Saved entries:
Content starts
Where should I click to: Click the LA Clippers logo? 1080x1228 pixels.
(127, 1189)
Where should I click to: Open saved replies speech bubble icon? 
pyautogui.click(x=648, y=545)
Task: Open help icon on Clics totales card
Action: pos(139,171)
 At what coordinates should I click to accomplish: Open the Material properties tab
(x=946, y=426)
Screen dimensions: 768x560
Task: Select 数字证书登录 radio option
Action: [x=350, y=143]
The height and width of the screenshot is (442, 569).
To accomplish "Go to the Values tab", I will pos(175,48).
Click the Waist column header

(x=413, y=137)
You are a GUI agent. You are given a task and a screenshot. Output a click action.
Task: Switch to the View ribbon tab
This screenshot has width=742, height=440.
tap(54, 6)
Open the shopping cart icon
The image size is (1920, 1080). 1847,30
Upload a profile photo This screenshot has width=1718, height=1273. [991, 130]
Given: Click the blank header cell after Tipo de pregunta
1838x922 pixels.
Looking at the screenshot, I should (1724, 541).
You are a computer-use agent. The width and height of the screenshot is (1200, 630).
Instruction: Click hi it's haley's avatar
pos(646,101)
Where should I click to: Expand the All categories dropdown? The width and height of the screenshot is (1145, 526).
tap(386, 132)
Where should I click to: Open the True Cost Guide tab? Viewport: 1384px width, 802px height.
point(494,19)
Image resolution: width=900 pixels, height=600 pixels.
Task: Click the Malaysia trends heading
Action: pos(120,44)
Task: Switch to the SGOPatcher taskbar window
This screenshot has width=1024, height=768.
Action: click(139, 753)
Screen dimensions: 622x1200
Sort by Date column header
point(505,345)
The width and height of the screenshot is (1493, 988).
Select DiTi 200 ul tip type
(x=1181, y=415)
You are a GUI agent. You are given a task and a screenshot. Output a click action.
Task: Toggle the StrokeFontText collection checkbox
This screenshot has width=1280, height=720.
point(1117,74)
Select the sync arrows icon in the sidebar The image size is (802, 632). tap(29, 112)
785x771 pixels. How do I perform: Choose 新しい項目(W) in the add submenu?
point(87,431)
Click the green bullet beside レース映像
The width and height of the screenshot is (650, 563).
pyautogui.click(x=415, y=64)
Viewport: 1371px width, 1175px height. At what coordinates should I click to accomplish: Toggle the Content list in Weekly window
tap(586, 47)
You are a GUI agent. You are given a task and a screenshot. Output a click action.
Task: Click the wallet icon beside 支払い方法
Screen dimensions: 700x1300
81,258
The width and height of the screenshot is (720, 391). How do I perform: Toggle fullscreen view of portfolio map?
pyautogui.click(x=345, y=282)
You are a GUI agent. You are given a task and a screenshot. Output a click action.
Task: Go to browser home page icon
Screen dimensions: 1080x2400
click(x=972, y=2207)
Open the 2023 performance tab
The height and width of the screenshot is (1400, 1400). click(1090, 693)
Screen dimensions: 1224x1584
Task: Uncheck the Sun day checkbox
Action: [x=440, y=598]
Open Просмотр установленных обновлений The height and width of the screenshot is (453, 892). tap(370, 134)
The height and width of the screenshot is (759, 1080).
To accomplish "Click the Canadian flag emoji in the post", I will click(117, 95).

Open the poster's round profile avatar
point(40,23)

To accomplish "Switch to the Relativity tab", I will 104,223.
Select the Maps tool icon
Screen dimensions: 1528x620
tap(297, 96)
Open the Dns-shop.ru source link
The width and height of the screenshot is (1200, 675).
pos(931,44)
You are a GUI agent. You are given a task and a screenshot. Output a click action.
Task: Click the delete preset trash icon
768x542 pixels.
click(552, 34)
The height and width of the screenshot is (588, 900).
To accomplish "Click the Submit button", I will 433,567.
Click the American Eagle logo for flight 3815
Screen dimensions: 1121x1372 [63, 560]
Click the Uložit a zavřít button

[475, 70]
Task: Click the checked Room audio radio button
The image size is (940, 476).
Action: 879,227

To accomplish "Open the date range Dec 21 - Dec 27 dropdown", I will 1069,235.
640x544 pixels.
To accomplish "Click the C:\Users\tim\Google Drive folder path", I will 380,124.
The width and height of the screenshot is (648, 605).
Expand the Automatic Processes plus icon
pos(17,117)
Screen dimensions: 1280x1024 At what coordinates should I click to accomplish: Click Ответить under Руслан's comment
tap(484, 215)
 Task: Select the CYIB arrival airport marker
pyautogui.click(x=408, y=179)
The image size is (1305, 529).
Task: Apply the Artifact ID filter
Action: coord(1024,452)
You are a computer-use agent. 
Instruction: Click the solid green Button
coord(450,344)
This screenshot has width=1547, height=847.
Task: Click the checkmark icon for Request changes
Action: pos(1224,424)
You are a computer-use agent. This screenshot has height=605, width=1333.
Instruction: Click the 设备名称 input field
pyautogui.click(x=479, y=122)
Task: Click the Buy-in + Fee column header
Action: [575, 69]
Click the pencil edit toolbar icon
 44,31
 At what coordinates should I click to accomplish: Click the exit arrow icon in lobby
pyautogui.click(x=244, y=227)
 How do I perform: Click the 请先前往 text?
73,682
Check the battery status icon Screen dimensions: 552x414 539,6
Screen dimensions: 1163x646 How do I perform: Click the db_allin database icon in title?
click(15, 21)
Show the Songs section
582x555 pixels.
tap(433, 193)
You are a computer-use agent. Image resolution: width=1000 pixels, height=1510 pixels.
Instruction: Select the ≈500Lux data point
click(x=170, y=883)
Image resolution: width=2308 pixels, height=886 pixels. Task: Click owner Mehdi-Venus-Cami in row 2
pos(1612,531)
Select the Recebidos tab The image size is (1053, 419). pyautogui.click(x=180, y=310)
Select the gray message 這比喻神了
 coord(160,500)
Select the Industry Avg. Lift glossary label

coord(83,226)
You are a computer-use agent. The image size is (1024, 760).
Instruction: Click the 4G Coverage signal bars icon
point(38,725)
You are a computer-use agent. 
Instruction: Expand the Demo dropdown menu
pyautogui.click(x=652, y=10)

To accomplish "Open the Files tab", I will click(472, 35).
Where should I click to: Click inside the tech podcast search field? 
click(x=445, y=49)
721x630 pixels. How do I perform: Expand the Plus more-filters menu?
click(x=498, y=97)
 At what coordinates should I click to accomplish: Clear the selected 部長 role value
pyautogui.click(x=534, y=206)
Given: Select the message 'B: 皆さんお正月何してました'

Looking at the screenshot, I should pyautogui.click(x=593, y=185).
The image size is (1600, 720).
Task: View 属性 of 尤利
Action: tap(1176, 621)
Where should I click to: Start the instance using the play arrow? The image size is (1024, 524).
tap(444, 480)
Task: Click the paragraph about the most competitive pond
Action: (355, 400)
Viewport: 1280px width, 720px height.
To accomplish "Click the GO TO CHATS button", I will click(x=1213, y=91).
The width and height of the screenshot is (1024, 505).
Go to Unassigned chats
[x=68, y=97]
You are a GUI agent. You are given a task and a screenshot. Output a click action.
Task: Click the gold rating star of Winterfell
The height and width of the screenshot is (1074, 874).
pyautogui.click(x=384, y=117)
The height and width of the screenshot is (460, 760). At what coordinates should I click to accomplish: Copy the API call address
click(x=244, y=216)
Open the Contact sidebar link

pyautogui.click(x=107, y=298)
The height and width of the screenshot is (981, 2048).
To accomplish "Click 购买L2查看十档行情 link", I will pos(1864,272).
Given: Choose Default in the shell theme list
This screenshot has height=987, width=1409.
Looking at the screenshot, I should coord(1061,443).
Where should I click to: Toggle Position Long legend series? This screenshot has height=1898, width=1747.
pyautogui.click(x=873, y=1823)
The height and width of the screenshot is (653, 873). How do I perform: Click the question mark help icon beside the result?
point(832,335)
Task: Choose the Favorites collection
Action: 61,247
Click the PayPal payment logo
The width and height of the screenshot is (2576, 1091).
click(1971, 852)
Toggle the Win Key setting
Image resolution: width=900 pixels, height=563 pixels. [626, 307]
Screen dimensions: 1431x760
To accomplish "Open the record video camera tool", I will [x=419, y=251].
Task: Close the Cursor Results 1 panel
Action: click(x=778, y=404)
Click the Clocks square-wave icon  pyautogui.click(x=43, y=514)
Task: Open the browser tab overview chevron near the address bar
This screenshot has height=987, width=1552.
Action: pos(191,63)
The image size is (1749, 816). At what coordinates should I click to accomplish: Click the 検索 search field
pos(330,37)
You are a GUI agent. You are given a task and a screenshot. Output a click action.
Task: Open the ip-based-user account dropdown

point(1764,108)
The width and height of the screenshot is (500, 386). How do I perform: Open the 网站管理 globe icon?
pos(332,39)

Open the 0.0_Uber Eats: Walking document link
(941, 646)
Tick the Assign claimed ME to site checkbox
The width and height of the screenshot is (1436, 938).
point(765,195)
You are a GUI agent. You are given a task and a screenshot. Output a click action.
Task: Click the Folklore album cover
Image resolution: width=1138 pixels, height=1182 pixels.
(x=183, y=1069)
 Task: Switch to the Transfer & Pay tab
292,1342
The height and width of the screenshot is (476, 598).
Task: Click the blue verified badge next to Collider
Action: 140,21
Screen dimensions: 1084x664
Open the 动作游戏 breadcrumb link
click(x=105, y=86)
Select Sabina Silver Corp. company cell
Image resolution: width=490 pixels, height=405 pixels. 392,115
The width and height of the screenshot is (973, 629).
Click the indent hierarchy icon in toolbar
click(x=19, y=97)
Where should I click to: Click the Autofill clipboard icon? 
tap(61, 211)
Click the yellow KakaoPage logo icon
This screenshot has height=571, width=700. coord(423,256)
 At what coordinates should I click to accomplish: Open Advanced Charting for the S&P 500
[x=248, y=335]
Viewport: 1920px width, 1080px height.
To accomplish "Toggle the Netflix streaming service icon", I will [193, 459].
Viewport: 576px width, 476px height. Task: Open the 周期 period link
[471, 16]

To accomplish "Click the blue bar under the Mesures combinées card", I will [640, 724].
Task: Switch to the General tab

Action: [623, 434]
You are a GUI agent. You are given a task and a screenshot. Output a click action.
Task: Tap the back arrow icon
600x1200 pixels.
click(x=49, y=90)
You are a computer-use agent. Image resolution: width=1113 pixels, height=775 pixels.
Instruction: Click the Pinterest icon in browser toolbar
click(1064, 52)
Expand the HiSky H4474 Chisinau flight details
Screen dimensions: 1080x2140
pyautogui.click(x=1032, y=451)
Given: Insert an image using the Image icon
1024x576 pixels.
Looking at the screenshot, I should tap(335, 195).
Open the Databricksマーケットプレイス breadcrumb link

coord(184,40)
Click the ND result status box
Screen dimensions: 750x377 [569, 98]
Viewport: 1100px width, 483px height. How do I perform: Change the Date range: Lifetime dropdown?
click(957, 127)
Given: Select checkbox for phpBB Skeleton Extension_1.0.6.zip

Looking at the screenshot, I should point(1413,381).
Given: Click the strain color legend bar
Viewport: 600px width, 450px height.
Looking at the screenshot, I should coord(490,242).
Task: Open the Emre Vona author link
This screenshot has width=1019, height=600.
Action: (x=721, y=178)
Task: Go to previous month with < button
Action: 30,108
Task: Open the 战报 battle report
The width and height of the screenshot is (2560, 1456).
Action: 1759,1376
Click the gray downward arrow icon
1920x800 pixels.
Content ends
◆ **Task goal**:
Where the word "computer" appears in a line of the entries, copy that line.

◆ **Completed task**:
You are a computer-use agent. The width and height of the screenshot is (1200, 630).
You are a computer-use agent. 
You are a computer-use agent. This screenshot has height=605, width=1333.
You are a computer-use agent. Image resolution: width=1000 pixels, height=1510 pixels.
You are a computer-use agent. The image size is (1024, 760).
You are a computer-use agent. 
You are a computer-use agent. Image resolution: width=1113 pixels, height=775 pixels.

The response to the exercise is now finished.